Ladies Take the Lead

By Karen Parr-Moody

 

Women have long been depicted through art and artisan wares to lovely effect. There’s something about a Grecian bust, a Sèvres portrait plate – why, even a Wedgewood teapot featuring Queen Elizabeth II’s profile – that pleases the eye.

 

Since prehistory, the figures of women have been carved into stone. An early example is the 4.25-inch Woman of Willendorf, which was carved out of limestone during the Paleolithic period of 30,000 BCE, possibly as a fertility totem. In ancient Greece and Rome women graced marble; their figures were carved into the façades of buildings as mythical ideals.

 

In recent decades the female form has appeared in a variety of mediums, from René Lalique’s 1920s hood ornaments “Vitesse” and “Victoire” to Andy Warhol’s Marilyn Monroe silkscreens of 1964.

 

The David Routon pastel portrait in a Belgium frame, photo right, is currently on view at GasLamp Too and is hard to pass by without lingering to gaze (photo, right; $395, T-504). Routon is a contemporary painter who was born in 1931 in Jackson, Tennessee. He taught at various universities until retiring in Lincoln, Nebraska, after teaching for 21 years at the University of Nebraska-Lincoln.

 

Routon’s subject matter tends to be the human figure, which he captures by studying models or photographs. He has said of his work, I enjoy rendering the straightforward realism of conventional portraiture, because I admire some of the work in the tradition of that genre.”

 

The Art Nouveau style of the early 1900s – with its flowing and sensuous female forms inspired by nature – gave way to Art Deco following World War I. Art Deco swept across all of the decorative and fine arts, touching almost every item in its wake.

 

Women depicted in Art Deco art and sculpture – as with this bronze figure in the photo, left, at GasLamp Too – were tall and slender, as well as stylish … when they were wearing clothes ($275; Booth T-707).

 

They were also evocative of the Roaring Twenties’s embrace of modernity; they were often poised with bow and arrow in hand, like modern Diana figures, reaching to the sky in exuberance or performing a daring dance step. Famous examples of this style are seen in Ouillon Carrère’s sculptures “Dancer” and “Awakening” and Marcel André Bouraine’s “Dancer with Discs” and “Archer.”

 

What is particularly charming about this Art Deco stature at GasLamp Too is its fairy wings, which have their whimsical roots in the Art Nouveau period works of Czech artist Alfons Mucha and Belgium artist Henri Privat-Livemont.

 

At GasLamp Too, Elizabeth Crocket’s booth T-701 features a pair of colorful prints that include depictions of Victorian girls. The one in the photo, right, depicts a charming lass with a young boy; they are both infatuated with a lamb. The other (not shown here) is of a Victorian girl with two dogs. These prints are created through lithography, a printing technique commonly used in antique posters, including those that advertised movies and carnivals of the early 1900s ($35 for the pair).

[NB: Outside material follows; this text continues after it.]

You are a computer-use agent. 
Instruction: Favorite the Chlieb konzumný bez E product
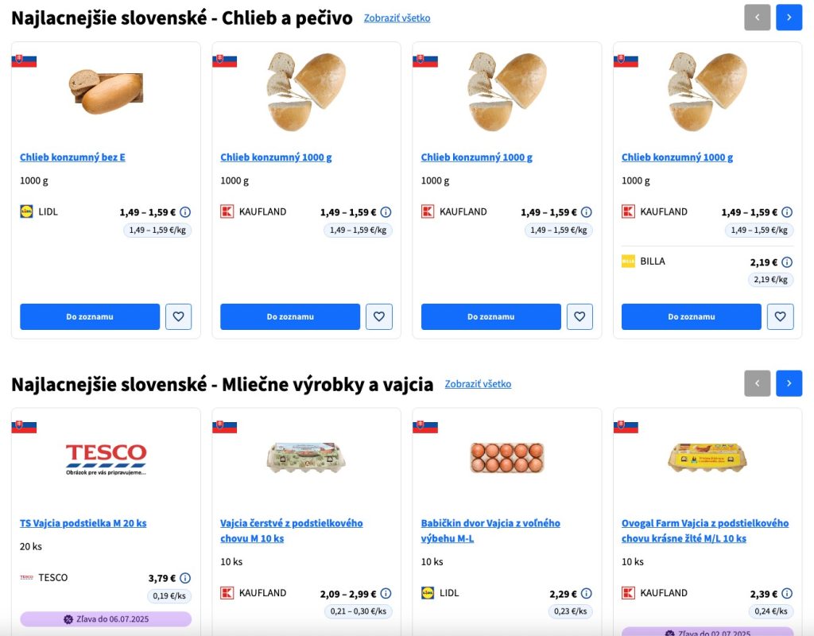click(x=178, y=316)
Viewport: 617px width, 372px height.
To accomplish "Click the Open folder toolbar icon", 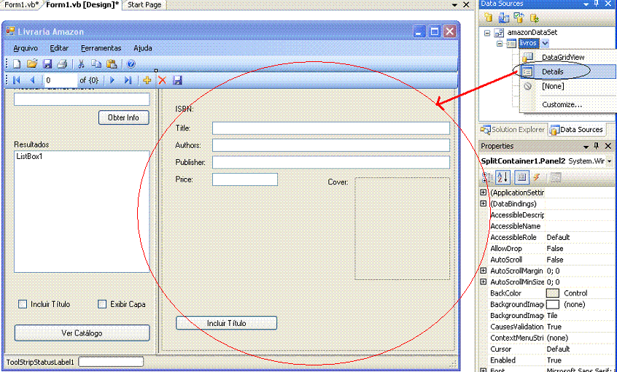I will pyautogui.click(x=32, y=64).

The lithography process allows for a vibrant finished product created from deep, rich colors, depending on the thickness of the ink. The young lady with her lamb is a nice example of this vibrancy.

 

I have a beautiful daughter, Stella Lucy, and when the time comes I hope to get GasLamp Too art dealer Ann Cowdon to paint her portrait, as she has done with the young girl in the photo, left. Cowdon counts as her “heroes” the painters Anders Zorn, John Singer Sargent, Mary Cassatt, Cecilia Beaux and William Merritt Chase. It shows. Her brushwork is comprised of lush and loose strokes that borrow from the Impressionistic style of Cassatt’s portraiture while retaining some of the formalism of Sargent.

 

The large artwork, photo right, is actually a section of antique wallpaper that has been cut out and framed (currently on sale for $625 from the original $1,250 at the original GasLamp at Booth 1003). This earthy lady celebrating her grapes reminds me of an Art Nouveau wine label; I could see it hanging in someone’s dining room.

 

This portrait of the lady wrapped in a red shawl, photo left, is actually a print that someone has brushed over with a clear coat to make it appear to have brushstrokes. But when one gets close enough to examine the “painting” – and the $95 price tag – one realizes the mistake. Nonetheless, it is a lovely piece in a gilt frame for someone who loves classical portraiture but doesn’t have the budget for it ($95; W-101).